Liputan6.com, Palu - Reformasi yang telah berusia 25 tahun diperingati oleh mahasiswa di Kota Palu dengan diskusi dan refleksi gerakan mahasiswa.
Baca Juga
Advertisement
Diskusi yang diinisiasi Persatuan Nasional Aktivis 98 (Pena 98) Sulawesi Tengah itu digelar di Kampus STIMIK Bina Mulia dan diikuti ratusan mahasiswa, Sabtu (6/5/2023).
Dalam diskusi itu Ketua Assosiasi Pendidikan Tinggi Informatika dan Komputer Sulteng, Burhanuddin Andi Masse menyebut, meski reformasi hingga saat ini belum dapat menyelesaikan seluruh permasalahan bangsa, namun berkat gerakan mahasiswa 25 tahun silam kehidupan kebebasan dan kesempatan berkontribusi terhadap bangsa bisa terbuka.
“Dulu intelektual dan akademisi jarang mendapat kesempatan di pemerintahan, tapi sekarang semua bisa, bahkan kalangan profesional bisa menjadi menteri,” kata aktivis 98 asal Sulawesi Tengah tersebut dihadapan peserta diskusi.
Dalam konteks Sulawesi Tengah sendiri, semangat reformasi menurut Ketua Komnas HAM Sulteng, Dedi Askary saat ini cenderung telah dilupakan, justru oleh aparat pemerintahan.
Dedi mencontohkan investasi pertambangan yang sedang masif di Sulteng belum dibarengi dengan perlindungan yang maksimal bagi tenaga kerja Indonesia.
“Ketika konflik antara pekerja dan perusahaan terjadi misalnya, aparat negara cenderung menjadi pelindung pengusaha,” ungkap Dedi yang menjadi salah satu pembicara.
Investasi pertambangan dan perkebunan di Sulteng, menurut Dedi, bahkan punya risiko konflik yang besar. Mahasiswa kata dia bisa membawa semangat reformasi tersebut untuk mengkritisi soal-soal tersebut dengan menghidupkan diskusi-diskusi.

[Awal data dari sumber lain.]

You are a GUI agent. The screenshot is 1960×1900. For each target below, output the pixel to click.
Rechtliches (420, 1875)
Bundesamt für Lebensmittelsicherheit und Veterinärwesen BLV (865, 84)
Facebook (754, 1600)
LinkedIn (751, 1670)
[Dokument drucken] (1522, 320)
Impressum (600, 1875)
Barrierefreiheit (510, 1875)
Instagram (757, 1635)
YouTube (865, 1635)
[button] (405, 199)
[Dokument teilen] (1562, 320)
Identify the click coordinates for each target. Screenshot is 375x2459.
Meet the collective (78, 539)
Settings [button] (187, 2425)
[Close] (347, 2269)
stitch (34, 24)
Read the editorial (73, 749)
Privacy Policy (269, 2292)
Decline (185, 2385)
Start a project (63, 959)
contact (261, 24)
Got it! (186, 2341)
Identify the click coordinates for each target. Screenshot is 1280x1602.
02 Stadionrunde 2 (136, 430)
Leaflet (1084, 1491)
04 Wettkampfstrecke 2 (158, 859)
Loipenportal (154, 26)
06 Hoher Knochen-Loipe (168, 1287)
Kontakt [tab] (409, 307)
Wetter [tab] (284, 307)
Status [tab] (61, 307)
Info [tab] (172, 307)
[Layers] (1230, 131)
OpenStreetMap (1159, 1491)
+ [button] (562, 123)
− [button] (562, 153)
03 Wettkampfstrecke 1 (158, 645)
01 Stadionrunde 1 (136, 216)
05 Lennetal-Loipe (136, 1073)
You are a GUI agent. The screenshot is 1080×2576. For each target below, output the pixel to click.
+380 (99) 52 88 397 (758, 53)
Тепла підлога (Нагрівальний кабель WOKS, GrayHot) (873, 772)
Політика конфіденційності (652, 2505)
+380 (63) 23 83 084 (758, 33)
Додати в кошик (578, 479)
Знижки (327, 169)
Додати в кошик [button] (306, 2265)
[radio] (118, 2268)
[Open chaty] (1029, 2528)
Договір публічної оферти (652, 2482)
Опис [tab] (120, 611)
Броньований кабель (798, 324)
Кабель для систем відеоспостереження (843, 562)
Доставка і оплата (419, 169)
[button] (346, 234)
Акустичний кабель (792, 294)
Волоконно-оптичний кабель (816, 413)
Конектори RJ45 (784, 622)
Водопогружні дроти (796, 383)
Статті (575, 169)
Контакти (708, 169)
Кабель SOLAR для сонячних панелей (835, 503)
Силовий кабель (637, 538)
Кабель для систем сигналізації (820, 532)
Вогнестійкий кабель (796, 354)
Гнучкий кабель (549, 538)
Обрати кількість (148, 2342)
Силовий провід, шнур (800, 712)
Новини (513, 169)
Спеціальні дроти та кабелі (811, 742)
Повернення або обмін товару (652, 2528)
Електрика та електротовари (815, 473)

Diskusi itu juga jadi ajang para pembicara yang merupakan aktivis 98 bercerita tentang gejolak demonstrasi mahasiswa di Sulteng pada Mei 98. Peristiwa ‘Tanah Runtuh’ Kota Palu yang diwarnai kekerasan aparat disebut menjadi salah satu catatan gerakan mahasiswa Sulteng kala itu yang menolak orde baru.